* Task prompt: Can you rewrite the lines below, substituting "caption" for every "label" and leaving everything else unchanged?

• • •

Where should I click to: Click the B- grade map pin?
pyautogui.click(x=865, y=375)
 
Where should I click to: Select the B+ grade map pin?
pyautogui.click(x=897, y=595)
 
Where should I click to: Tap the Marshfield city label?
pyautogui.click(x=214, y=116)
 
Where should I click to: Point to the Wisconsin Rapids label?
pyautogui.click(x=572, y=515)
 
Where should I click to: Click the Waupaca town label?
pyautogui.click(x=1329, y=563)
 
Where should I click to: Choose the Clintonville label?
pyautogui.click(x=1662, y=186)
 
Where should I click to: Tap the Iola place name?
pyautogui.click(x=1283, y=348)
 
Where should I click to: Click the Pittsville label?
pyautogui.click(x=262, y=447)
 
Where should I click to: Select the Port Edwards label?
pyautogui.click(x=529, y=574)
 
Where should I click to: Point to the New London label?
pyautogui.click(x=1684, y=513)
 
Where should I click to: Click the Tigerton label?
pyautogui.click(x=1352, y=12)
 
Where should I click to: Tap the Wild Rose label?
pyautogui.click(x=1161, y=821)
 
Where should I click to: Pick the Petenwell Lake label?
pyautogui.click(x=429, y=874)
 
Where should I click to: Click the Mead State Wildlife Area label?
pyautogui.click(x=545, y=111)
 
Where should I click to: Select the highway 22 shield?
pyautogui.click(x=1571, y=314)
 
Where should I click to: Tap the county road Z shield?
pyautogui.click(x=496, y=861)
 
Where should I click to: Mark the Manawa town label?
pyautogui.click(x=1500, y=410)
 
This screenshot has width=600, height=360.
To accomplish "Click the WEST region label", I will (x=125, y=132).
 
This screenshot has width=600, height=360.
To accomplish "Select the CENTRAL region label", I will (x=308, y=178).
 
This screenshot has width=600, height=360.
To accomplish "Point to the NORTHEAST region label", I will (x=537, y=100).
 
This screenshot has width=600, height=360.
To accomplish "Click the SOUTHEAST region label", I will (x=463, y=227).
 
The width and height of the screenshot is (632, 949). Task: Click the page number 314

• • •

* Complete answer:
Where should I click to: Click the B- grade map pin?
pyautogui.click(x=865, y=375)
 
Where should I click to: Select the B+ grade map pin?
pyautogui.click(x=897, y=595)
 
Where should I click to: Tap the Marshfield city caption?
pyautogui.click(x=214, y=116)
 
Where should I click to: Point to the Wisconsin Rapids caption?
pyautogui.click(x=572, y=515)
 
Where should I click to: Click the Waupaca town caption?
pyautogui.click(x=1329, y=563)
 
Where should I click to: Choose the Clintonville caption?
pyautogui.click(x=1662, y=186)
 
Where should I click to: Tap the Iola place name?
pyautogui.click(x=1283, y=348)
 
Where should I click to: Click the Pittsville caption?
pyautogui.click(x=262, y=447)
 
Where should I click to: Select the Port Edwards caption?
pyautogui.click(x=529, y=574)
 
Where should I click to: Point to the New London caption?
pyautogui.click(x=1684, y=513)
 
Where should I click to: Click the Tigerton caption?
pyautogui.click(x=1352, y=12)
 
Where should I click to: Tap the Wild Rose caption?
pyautogui.click(x=1161, y=821)
 
Where should I click to: Pick the Petenwell Lake caption?
pyautogui.click(x=429, y=874)
 
Where should I click to: Click the Mead State Wildlife Area caption?
pyautogui.click(x=545, y=111)
 
Where should I click to: Select the highway 22 shield?
pyautogui.click(x=1571, y=314)
 
Where should I click to: Tap the county road Z shield?
pyautogui.click(x=496, y=861)
 
Where should I click to: Mark the Manawa town caption?
pyautogui.click(x=1500, y=410)
 
This screenshot has width=600, height=360.
To accomplish "Click the WEST region caption", I will (x=125, y=132).
 
This screenshot has width=600, height=360.
To accomplish "Select the CENTRAL region caption", I will (x=308, y=178).
 
This screenshot has width=600, height=360.
To accomplish "Point to the NORTHEAST region caption", I will (x=537, y=100).
 
This screenshot has width=600, height=360.
To accomplish "Click the SOUTHEAST region caption", I will (x=463, y=227).
 
The width and height of the screenshot is (632, 949). Task: Click the page number 314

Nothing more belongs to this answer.